ADIOS LIBRO MÍO
Jorge Aragón Campos
Es patente que la discusión en torno al futuro del libro se vuelve cada vez más reducida, lo peor es que conforme se prolonga se vuelve más notorio el carácter reaccionario de quienes insisten en defenderlo, cuando se supone que quienes lo hacen representan al sector más avanzado de nuestra sociedad… de cualquier sociedad. Y cómo no, si siempre ha existido el supuesto de que los lectores de libros son por antonomasia los más preparados y cultos, o qué no es eso lo que los libros dan: preparación y cultura como mínimo.
Pues pareciera que no.
Para empezar existe una confusión más propia de párvulos que de gente leida y escribida, consistente en hacer del libro (un objeto) sinónimo de lectura (un hábito); en un primer momento no debería extrañarnos, bien que mal, con el advenimiento de la imprenta el libro se convirtió en el primer medio de comunicación masivo y ahí está el primer error de sus defensores, pues el libro (incunable, hecho a mano) ya existía desde siglos antes como vehículo para preservar conocimientos, relatos, contabilidades, etc. la verdadera revolución vino con la imprenta, que no es otra cosa que la posibilidad de producirlos en serie y por lo tanto de ponerlos al alcance de todo mundo; fue un hecho cuyos alcances nadie los vio venir, algo harto frecuente en el mundo de los avances tecnológicos: hasta entonces, a nadie se le había ocurrido darle gran importancia a los libros.
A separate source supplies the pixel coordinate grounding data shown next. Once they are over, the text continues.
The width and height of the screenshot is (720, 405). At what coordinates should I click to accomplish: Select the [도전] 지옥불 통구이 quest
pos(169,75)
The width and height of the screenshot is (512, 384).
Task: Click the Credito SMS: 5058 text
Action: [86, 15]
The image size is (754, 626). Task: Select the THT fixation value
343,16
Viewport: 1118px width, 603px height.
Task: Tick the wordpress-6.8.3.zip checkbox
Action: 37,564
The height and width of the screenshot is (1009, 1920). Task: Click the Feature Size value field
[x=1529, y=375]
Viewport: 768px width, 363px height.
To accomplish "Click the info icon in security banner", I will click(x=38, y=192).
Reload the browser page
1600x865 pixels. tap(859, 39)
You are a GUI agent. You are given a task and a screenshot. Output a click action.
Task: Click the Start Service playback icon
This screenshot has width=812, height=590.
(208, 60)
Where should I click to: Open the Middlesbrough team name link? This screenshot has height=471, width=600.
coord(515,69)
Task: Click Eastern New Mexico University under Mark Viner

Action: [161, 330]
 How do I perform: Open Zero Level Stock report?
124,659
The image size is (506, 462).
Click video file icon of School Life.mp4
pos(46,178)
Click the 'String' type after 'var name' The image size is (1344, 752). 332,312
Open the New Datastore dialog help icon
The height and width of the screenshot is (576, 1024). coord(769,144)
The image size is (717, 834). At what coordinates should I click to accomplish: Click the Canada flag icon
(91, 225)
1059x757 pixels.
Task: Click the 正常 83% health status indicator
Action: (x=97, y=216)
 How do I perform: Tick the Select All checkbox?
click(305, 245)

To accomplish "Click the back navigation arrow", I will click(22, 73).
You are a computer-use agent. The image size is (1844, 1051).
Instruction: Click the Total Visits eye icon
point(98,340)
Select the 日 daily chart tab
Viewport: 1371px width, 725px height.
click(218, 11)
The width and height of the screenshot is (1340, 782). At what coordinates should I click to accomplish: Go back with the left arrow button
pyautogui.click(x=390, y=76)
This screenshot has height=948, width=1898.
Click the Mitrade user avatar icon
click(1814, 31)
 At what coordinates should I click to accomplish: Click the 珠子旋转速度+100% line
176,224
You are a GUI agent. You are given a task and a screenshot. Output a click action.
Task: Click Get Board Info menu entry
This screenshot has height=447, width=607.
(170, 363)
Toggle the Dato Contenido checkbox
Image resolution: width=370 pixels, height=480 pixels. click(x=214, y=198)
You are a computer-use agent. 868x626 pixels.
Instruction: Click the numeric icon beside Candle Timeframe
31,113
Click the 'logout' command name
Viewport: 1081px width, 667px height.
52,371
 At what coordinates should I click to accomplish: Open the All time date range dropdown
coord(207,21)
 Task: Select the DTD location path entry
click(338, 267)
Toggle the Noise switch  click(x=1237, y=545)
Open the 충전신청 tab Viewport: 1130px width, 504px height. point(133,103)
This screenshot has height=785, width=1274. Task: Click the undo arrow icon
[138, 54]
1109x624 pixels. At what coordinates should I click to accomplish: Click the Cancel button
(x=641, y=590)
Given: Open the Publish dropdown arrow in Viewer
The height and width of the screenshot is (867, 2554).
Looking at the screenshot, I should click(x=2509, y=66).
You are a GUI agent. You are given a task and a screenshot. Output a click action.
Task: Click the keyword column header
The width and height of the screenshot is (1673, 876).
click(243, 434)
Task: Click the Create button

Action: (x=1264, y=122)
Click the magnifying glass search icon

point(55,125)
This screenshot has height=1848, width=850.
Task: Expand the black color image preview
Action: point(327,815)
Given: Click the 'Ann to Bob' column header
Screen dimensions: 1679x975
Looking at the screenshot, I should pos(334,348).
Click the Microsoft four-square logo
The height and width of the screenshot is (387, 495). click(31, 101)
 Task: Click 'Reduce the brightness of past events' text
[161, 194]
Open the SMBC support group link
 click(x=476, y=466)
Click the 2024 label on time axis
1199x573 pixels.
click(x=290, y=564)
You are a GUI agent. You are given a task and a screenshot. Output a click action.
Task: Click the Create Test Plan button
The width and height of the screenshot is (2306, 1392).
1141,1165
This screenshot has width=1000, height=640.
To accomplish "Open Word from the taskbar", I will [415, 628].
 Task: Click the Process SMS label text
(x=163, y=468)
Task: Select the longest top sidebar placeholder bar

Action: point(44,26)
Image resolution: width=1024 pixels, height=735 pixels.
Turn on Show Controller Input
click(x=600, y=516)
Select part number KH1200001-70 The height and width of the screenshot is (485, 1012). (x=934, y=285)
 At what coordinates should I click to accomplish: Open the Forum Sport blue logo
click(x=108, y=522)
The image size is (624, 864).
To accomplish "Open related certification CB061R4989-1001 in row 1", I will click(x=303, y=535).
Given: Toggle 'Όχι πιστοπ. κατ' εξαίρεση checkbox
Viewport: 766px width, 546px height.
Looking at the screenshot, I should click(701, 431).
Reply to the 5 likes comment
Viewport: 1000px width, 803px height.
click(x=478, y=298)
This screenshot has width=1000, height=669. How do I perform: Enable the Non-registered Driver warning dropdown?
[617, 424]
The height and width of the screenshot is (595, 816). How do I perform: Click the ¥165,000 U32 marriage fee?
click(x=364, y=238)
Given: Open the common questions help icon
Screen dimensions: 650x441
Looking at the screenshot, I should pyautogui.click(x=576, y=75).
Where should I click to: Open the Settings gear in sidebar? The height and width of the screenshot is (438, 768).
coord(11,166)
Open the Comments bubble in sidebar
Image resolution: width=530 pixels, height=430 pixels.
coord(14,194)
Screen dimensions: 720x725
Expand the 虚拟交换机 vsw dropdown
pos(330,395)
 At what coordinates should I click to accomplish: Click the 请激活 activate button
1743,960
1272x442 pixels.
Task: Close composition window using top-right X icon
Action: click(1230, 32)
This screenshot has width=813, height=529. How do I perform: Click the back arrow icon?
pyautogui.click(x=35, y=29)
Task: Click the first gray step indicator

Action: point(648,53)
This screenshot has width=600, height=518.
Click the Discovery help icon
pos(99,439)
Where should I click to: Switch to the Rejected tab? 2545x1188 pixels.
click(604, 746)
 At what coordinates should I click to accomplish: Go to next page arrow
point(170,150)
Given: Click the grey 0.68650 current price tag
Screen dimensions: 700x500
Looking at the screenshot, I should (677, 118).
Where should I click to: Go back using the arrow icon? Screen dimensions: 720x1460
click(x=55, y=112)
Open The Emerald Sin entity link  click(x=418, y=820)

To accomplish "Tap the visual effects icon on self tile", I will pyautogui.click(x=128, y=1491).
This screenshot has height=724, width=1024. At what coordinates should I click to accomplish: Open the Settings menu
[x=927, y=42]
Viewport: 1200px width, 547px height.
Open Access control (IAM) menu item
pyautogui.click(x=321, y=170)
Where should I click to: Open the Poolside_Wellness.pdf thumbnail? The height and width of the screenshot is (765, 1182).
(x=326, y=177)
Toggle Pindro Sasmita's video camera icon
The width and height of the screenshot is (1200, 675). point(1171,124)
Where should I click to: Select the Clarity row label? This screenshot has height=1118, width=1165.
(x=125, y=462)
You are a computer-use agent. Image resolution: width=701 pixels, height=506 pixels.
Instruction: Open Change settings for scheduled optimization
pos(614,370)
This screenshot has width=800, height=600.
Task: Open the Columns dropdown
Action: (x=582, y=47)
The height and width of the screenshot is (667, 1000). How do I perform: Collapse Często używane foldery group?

Esto vino después, cuando la disponibilidad de ideas y de autores comenzó a presionar hacia la conveniencia de ser alfabeto, más importante todavía fue aquel momento donde la población comenzó a darse cuenta de lo productivo que resultaba acumular conocimiento por la vía de la lectura: hasta la iglesia se vio afectada cuando bastó comprar un calendario para saber con razonable exactitud cuándo comenzaban y acababan las lluvias, en lugar de andar pagando paseos al santo y misas para favorecer la precipitación. La lectura se ganó un lugar preponderante en el mundo gracias a sus aplicaciones prácticas, no porque sirviera para producir mejores hombres. Esto último vino después: en un planeta donde las posibilidades de diversión novedosa se reducían a los relatos orales y a la ocasional visita de un juglar, era cuestión de tiempo para que las historias escritas se volvieran el monopolio del entretenimiento, el cual dominó el mercado desde aquel entonces hasta bien entrados nuestros días, haciendo de la literatura el mascaron de proa de la aventura cultural humana.
Hoy, se alzan voces de alarma que nos advierten sobre el desastre cultural que significaría la desaparición del libro, cuando en realidad lo que está desapareciendo es la imprenta, y para muestra basta remitirnos a un comparativo en cualquier lugar del mundo entre el número de las existentes en la actualidad contra el de hace veinte años. La necesidad de uso del libro no ha dejado de disminuir desde que inició el siglo veinte, si no es que antes. Cada vez es menos necesario como medio de almacenamiento de información, de transmisión de conocimientos y como medio de entretenimiento, por eso ya resulta ridículo ver a los sectores culturales exigiendo la preservación y la creación de bibliotecas para todo público, cuando éstas se ven cada vez más solas, como dinosaurios en proceso de fosilización. Al libro sólo le queda el refugio de su valor simbólico, su carácter de valiosa antigüedad tal y como ha ido ocurriendo con el teatro, que hasta inicios del siglo pasado era el mejor y más espectacular medio de entretenimiento, y que fue siendo acorralado por la radio, el cine y la televisión hasta convertirse en espectáculo de públicos especializados. Por supuesto el libro seguirá resultando práctico como manual para instalar una potabilizadora solar en lugares donde no hay electricidad, pero es como objeto artístico donde se ubican sus mayores posibilidades de seguir existiendo. No es paradójico que el futuro del libro descanse cada vez menos en la lectura, es ilustrativo del apego humano hacia los amigos de mucho tiempo, como ocurrió con el caballo.
A pesar de los cambios, la lectura goza de cabal salud, es hacia ella que se debe poner el énfasis y la atención de las instituciones de cultura, que deberían estar más preocupadas por promover en su entorno la creación de contenidos más acordes a públicos cada vez más modernos y, sobre todo, el impulso a creadores que sí entienden los nuevos lenguajes y los nuevos medios con que contamos para comunicarnos. El apego a viejos cacharros que ya vieron pasar sus mejores tiempos, sólo sirven para la proliferación del mosco del dengue.